Where the heterostructures of the fourth aspect are two-dimensional heterostructures, they may be the two dimensional heterostructures of the first and second aspects of the invention.

In a fifth aspect of the invention is provided a method of making a heterostructure according to the fourth aspect, the method comprising:

    • suspending a transition metal dichalcogenide (e.g. WS2) in a liquid; and
    • depositing the transition metal dichalcogenide onto a surface to form a thin film.

The surface is an electrode layer or a spacer layer of the laminate that is ultimately formed. The heterostructure is preferably a two-dimensional heterostructure.

In an embodiment, the method further comprises:

    • subjecting the suspension of the transition metal dichalcogenide in the liquid to ultrasound.

In an embodiment, the suspension is in a sealed flask. In a further embodiment, the suspension is subjected to ultrasound for from 12 to 24 hours. The ultrasound breaks up the transition metal dichalcogenide into particles which comprise a few molecular layers (e.g. from 1-10 molecular layers). This improves the distribution of the transition metal dichalcogenide on the surface.

In an embodiment, the method further comprises:

    • using a centrifuge on the suspension to remove any aggregated transition metal dichalcogenide.

The deposition step can be achieved by drop casting. Alternative methods of deposition are spin-coating and the Langmuir-Blodgett technique.

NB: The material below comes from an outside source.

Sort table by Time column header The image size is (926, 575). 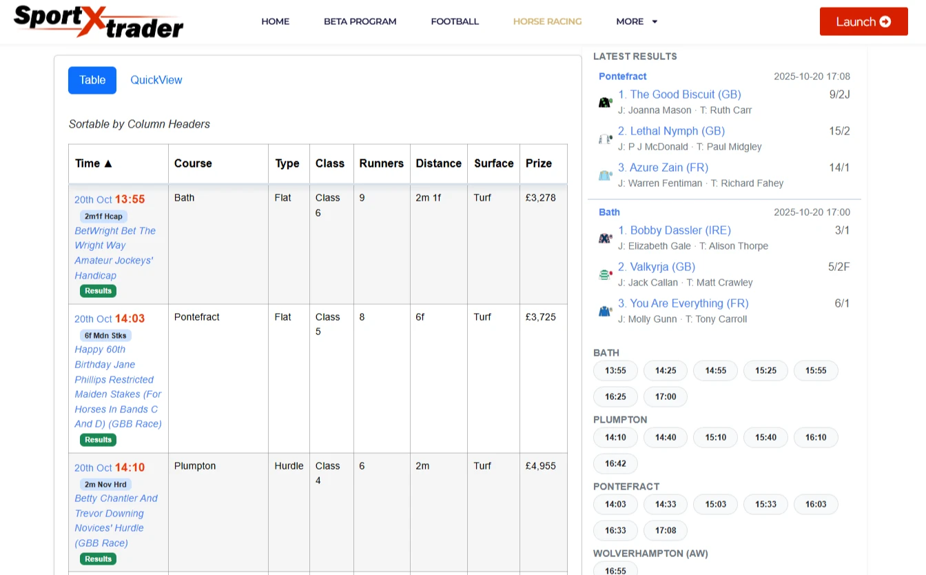94,163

In an embodiment, the liquid is a polar protic solvent, e.g. water or a C1-C4 alcohol (such as ethanol).

In an embodiment, the surface is the first electrode layer of the first aspect or the first graphene layer of the second aspect. In an alternative embodiment, the surface is the second electrode layer of the first aspect or the second graphene layer of the second aspect. The surface may be a layer of graphene or modified graphene (e.g. doped graphene). Alternatively, the surface may be a spacer layer (e.g. one comprising BN) as described above.

The method may further comprise:

    • depositing a layer of graphene on the thin film of transition metal dichalcogenide.

The graphene deposition can be achieved using a method similar to that described for the transition metal dichalcogenide above (i.e. suspending graphite in a liquid, subjecting the suspension to ultrasound, removing aggregates using a centrifuge and deposition) or it can be achieved using chemical vapour deposition.

In an embodiment, the method of making a heterostructure is a method of making a photovoltaic cell. The method of making a photovoltaic cell may be a method of making a photovoltaic cell according to the third aspect.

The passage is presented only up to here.